> The exercise
Reproduce the following data verbatim, line for line.
START Record excerpts
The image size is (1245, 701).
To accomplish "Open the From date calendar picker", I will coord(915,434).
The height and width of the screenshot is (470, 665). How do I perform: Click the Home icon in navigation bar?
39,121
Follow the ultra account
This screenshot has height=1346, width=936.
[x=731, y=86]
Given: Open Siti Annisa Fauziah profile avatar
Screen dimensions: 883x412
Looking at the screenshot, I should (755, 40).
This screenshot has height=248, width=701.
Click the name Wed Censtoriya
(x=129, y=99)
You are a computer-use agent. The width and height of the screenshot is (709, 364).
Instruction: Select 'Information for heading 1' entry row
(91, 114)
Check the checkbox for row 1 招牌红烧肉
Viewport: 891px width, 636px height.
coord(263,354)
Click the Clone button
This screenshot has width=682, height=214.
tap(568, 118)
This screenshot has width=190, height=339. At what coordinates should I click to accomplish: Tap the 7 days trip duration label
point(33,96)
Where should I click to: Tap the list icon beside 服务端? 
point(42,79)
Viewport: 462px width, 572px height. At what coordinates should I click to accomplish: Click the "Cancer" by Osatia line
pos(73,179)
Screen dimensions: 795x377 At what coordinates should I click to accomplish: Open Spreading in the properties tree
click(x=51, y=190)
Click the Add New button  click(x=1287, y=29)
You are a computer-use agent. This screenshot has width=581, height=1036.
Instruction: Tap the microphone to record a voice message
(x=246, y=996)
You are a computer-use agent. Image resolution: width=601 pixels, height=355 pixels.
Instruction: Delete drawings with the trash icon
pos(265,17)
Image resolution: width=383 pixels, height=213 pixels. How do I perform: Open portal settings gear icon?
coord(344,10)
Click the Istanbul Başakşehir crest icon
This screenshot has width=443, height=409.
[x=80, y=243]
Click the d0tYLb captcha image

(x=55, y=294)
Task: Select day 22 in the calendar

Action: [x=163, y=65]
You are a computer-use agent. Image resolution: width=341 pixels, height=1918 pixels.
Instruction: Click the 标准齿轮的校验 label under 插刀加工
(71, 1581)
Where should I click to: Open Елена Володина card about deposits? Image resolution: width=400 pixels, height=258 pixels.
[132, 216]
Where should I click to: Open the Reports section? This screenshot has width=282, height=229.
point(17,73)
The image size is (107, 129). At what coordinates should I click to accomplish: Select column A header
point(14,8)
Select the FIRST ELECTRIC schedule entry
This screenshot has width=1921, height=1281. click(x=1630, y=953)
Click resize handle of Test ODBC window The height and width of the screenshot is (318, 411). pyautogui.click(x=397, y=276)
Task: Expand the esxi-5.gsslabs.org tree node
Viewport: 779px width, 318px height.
END Record excerpts
> Exercise result
The image size is (1245, 701).
To accomplish "Open the From date calendar picker", I will coord(915,434).
The height and width of the screenshot is (470, 665). How do I perform: Click the Home icon in navigation bar?
39,121
Follow the ultra account
This screenshot has height=1346, width=936.
[x=731, y=86]
Given: Open Siti Annisa Fauziah profile avatar
Screen dimensions: 883x412
Looking at the screenshot, I should (755, 40).
This screenshot has height=248, width=701.
Click the name Wed Censtoriya
(x=129, y=99)
You are a computer-use agent. The width and height of the screenshot is (709, 364).
Instruction: Select 'Information for heading 1' entry row
(91, 114)
Check the checkbox for row 1 招牌红烧肉
Viewport: 891px width, 636px height.
coord(263,354)
Click the Clone button
This screenshot has width=682, height=214.
tap(568, 118)
This screenshot has width=190, height=339. At what coordinates should I click to accomplish: Tap the 7 days trip duration label
point(33,96)
Where should I click to: Tap the list icon beside 服务端? 
point(42,79)
Viewport: 462px width, 572px height. At what coordinates should I click to accomplish: Click the "Cancer" by Osatia line
pos(73,179)
Screen dimensions: 795x377 At what coordinates should I click to accomplish: Open Spreading in the properties tree
click(x=51, y=190)
Click the Add New button  click(x=1287, y=29)
You are a computer-use agent. This screenshot has width=581, height=1036.
Instruction: Tap the microphone to record a voice message
(x=246, y=996)
You are a computer-use agent. Image resolution: width=601 pixels, height=355 pixels.
Instruction: Delete drawings with the trash icon
pos(265,17)
Image resolution: width=383 pixels, height=213 pixels. How do I perform: Open portal settings gear icon?
coord(344,10)
Click the Istanbul Başakşehir crest icon
This screenshot has width=443, height=409.
[x=80, y=243]
Click the d0tYLb captcha image

(x=55, y=294)
Task: Select day 22 in the calendar

Action: [x=163, y=65]
You are a computer-use agent. Image resolution: width=341 pixels, height=1918 pixels.
Instruction: Click the 标准齿轮的校验 label under 插刀加工
(71, 1581)
Where should I click to: Open Елена Володина card about deposits? Image resolution: width=400 pixels, height=258 pixels.
[132, 216]
Where should I click to: Open the Reports section? This screenshot has width=282, height=229.
point(17,73)
The image size is (107, 129). At what coordinates should I click to accomplish: Select column A header
point(14,8)
Select the FIRST ELECTRIC schedule entry
This screenshot has width=1921, height=1281. click(x=1630, y=953)
Click resize handle of Test ODBC window The height and width of the screenshot is (318, 411). pyautogui.click(x=397, y=276)
Task: Expand the esxi-5.gsslabs.org tree node
Viewport: 779px width, 318px height.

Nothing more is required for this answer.